(TASK INPUTS):
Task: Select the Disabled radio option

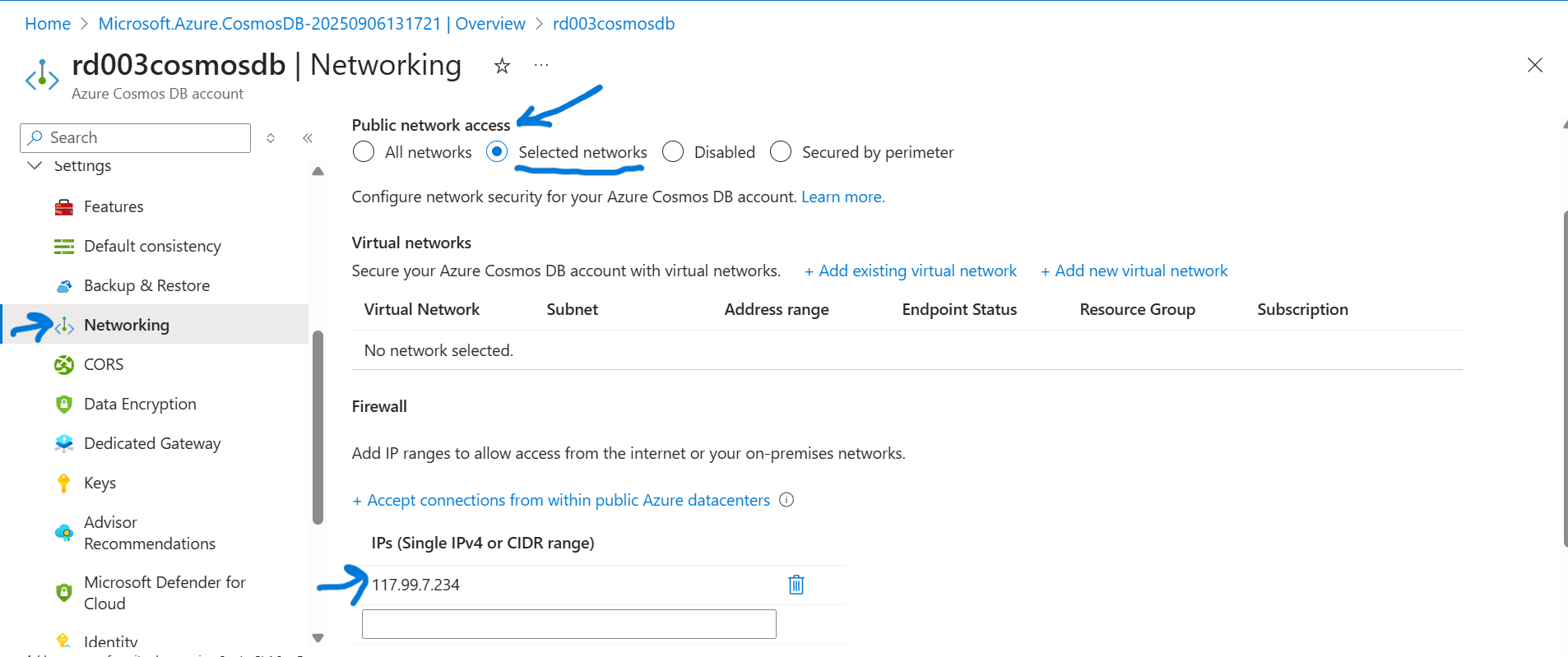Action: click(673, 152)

...

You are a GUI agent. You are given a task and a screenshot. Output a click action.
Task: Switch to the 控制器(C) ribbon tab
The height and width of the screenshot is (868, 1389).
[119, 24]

---

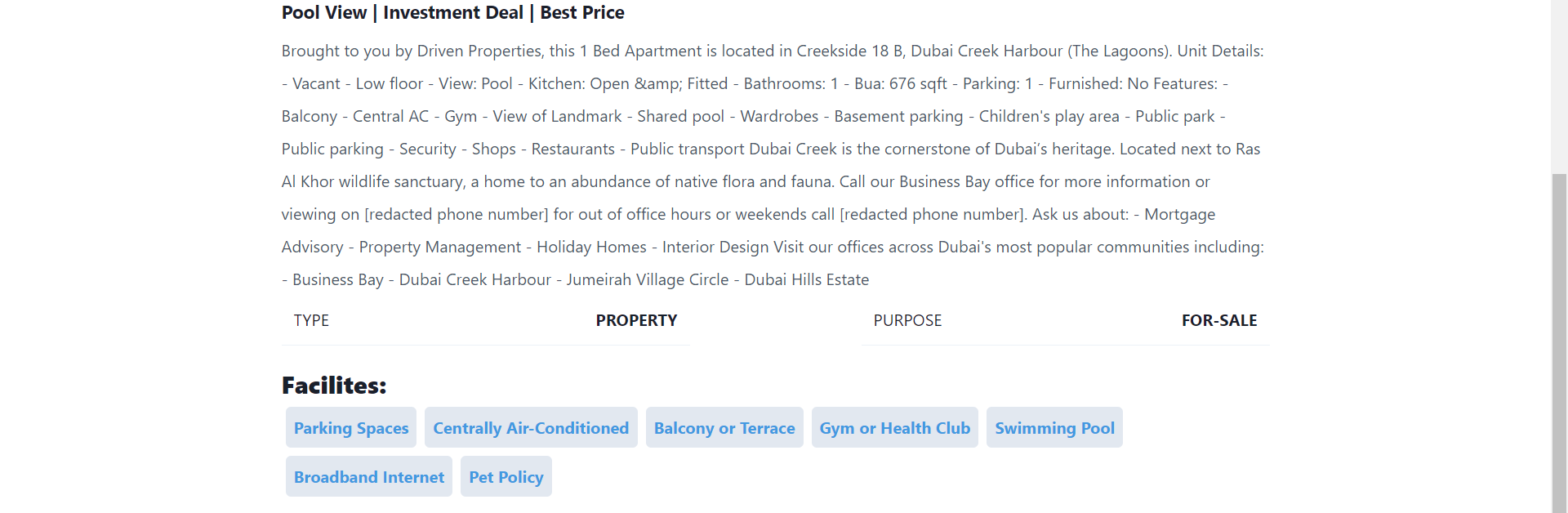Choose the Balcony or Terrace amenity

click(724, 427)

(DESCRIPTION OF THE TASK): Copy out the material word for word, starting with the line that contains "Choose the Balcony or Terrace amenity" and going on through the line that contains "click(724, 427)", both included. Leave out the pictures.

(THE ANSWER):
Choose the Balcony or Terrace amenity

click(724, 427)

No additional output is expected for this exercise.